ACTIVITY -
The lines to copy run from the one containing "Where should I" to the very end of the records; give them exactly, and only them, without pictures.

[Collected data entries]
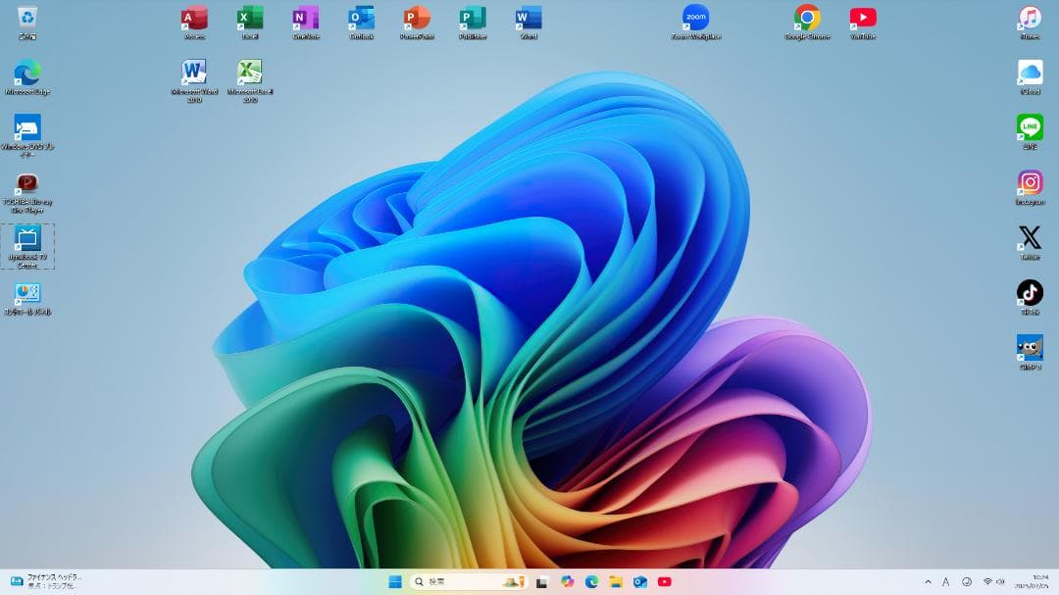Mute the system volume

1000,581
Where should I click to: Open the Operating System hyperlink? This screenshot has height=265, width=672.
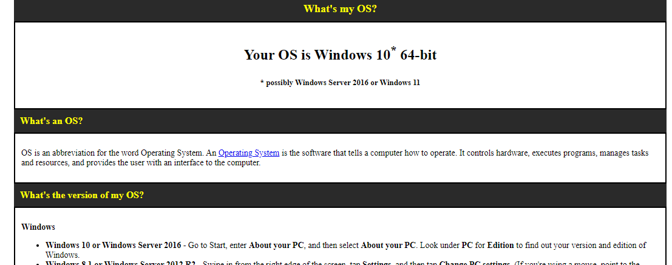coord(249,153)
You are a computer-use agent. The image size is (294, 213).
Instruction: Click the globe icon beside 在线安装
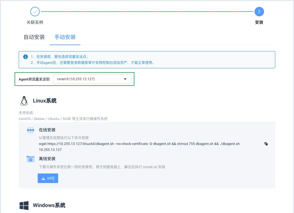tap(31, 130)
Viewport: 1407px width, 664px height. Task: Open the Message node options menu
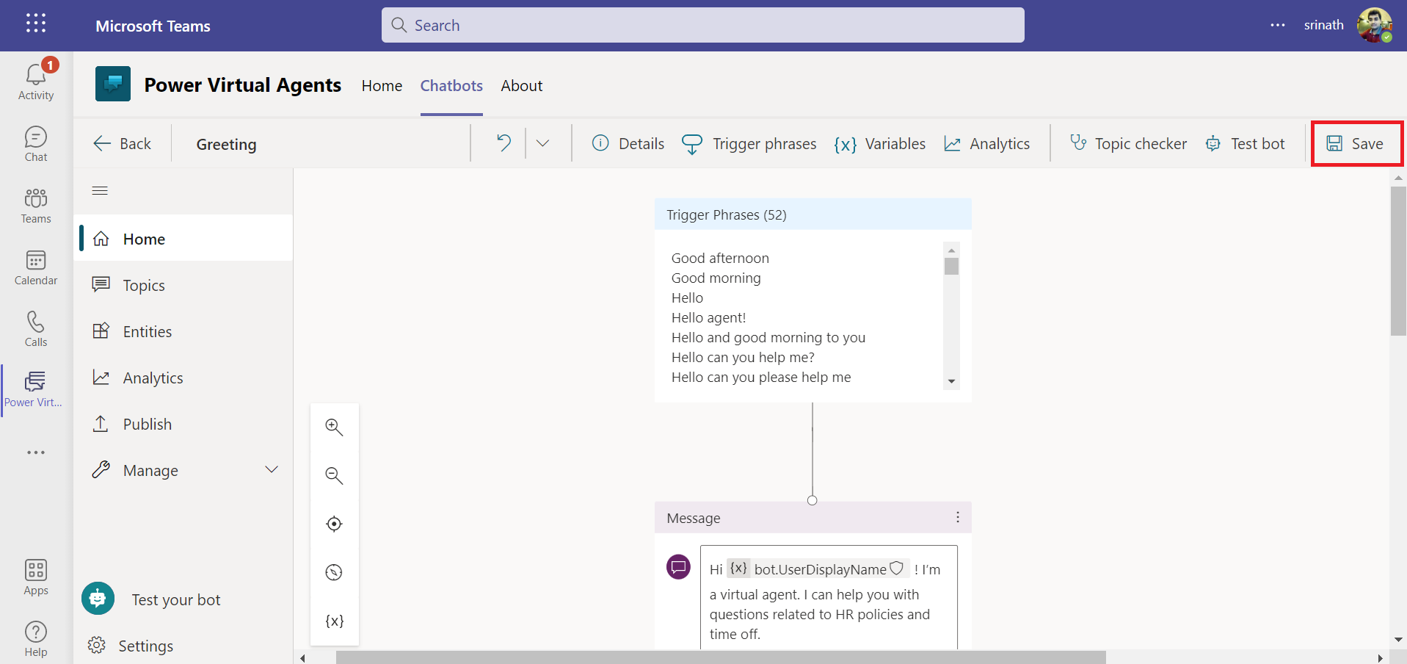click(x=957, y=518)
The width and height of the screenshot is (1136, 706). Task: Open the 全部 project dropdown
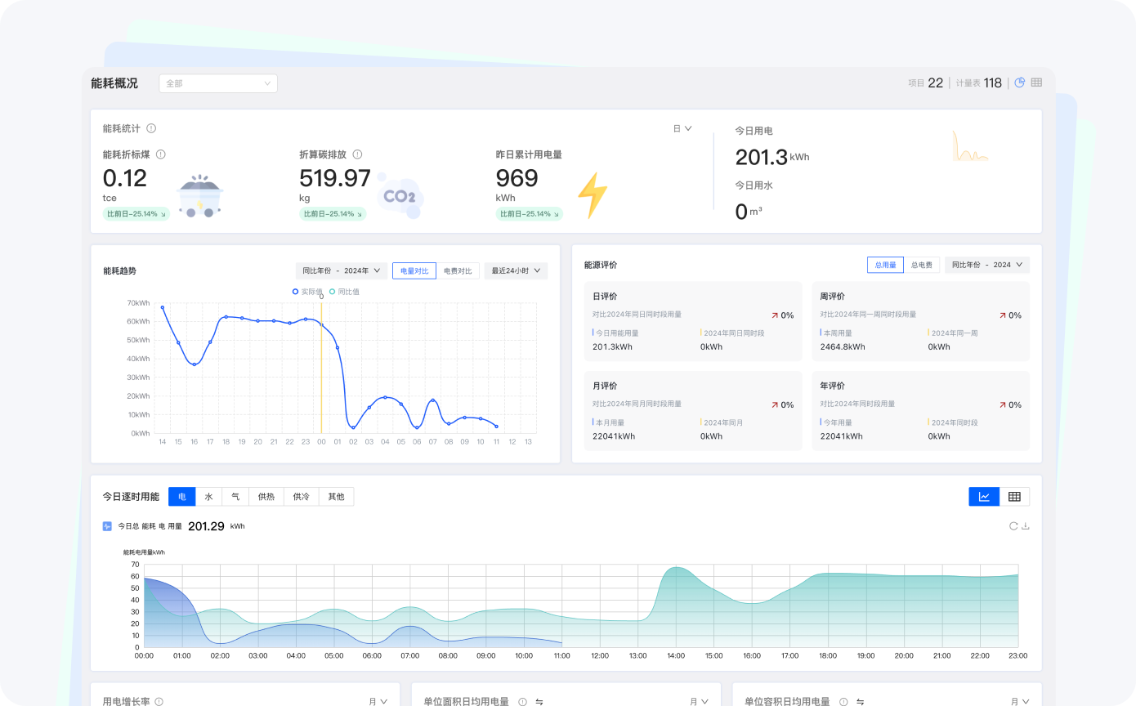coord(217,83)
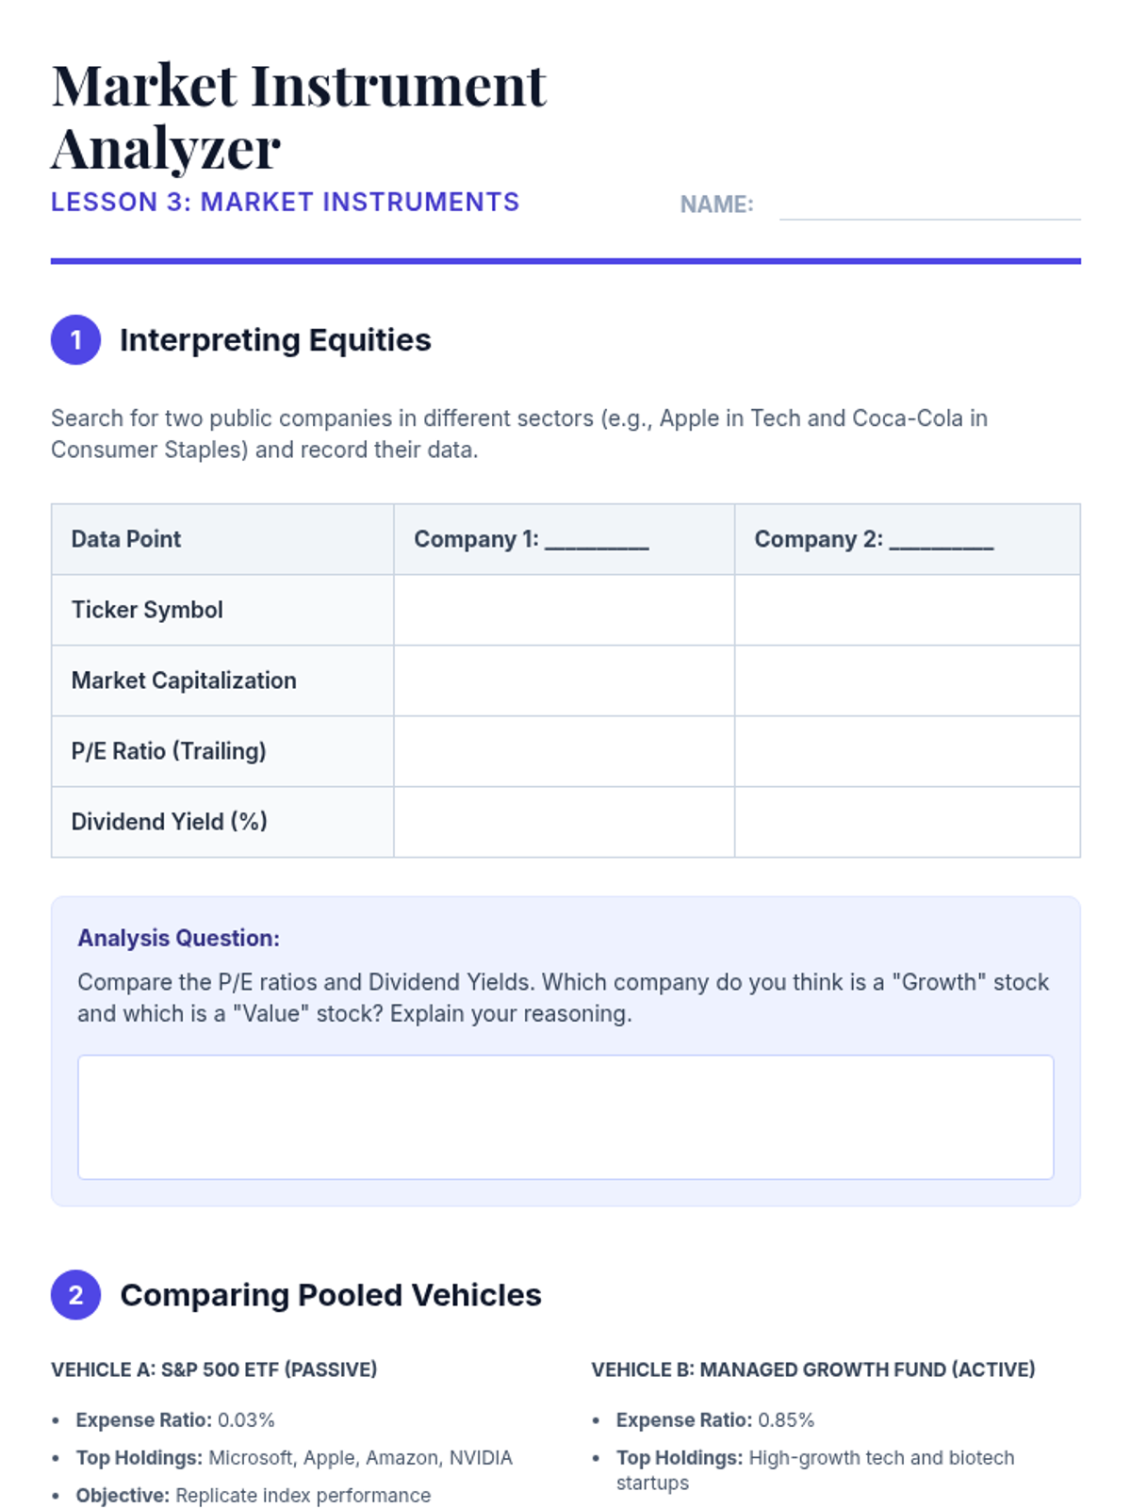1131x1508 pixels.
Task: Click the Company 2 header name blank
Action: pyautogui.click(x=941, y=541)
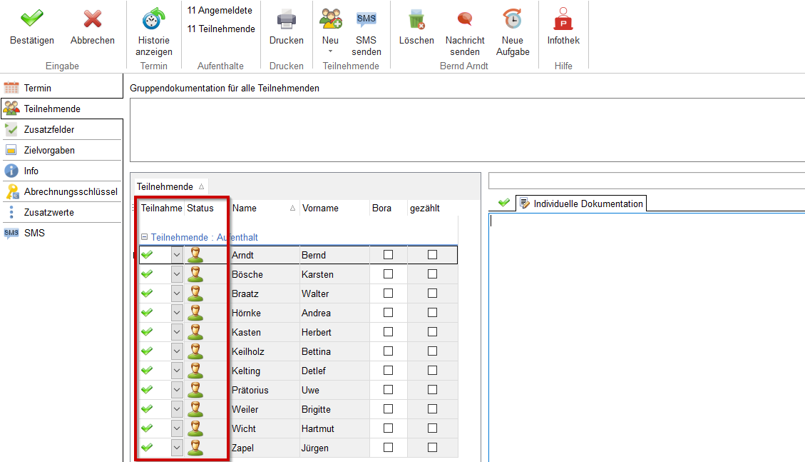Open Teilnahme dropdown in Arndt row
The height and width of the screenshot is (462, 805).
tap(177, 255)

SOLVED PROBLEM -
Where should I click to: Open the Operating System hyperlink? This screenshot has height=265, width=672.
coord(249,153)
You are a computer-use agent. The image size is (294, 213).
Instruction: Click the globe icon beside 在线安装
tap(31, 130)
Viewport: 1407px width, 664px height. Task: Open the Message node options menu
click(x=957, y=518)
The width and height of the screenshot is (1136, 706). Task: Open the 全部 project dropdown
coord(217,83)
1131x1508 pixels.
Task: Click the Company 2 header name blank
Action: pyautogui.click(x=941, y=541)
Open Teilnahme dropdown in Arndt row
The height and width of the screenshot is (462, 805).
tap(177, 255)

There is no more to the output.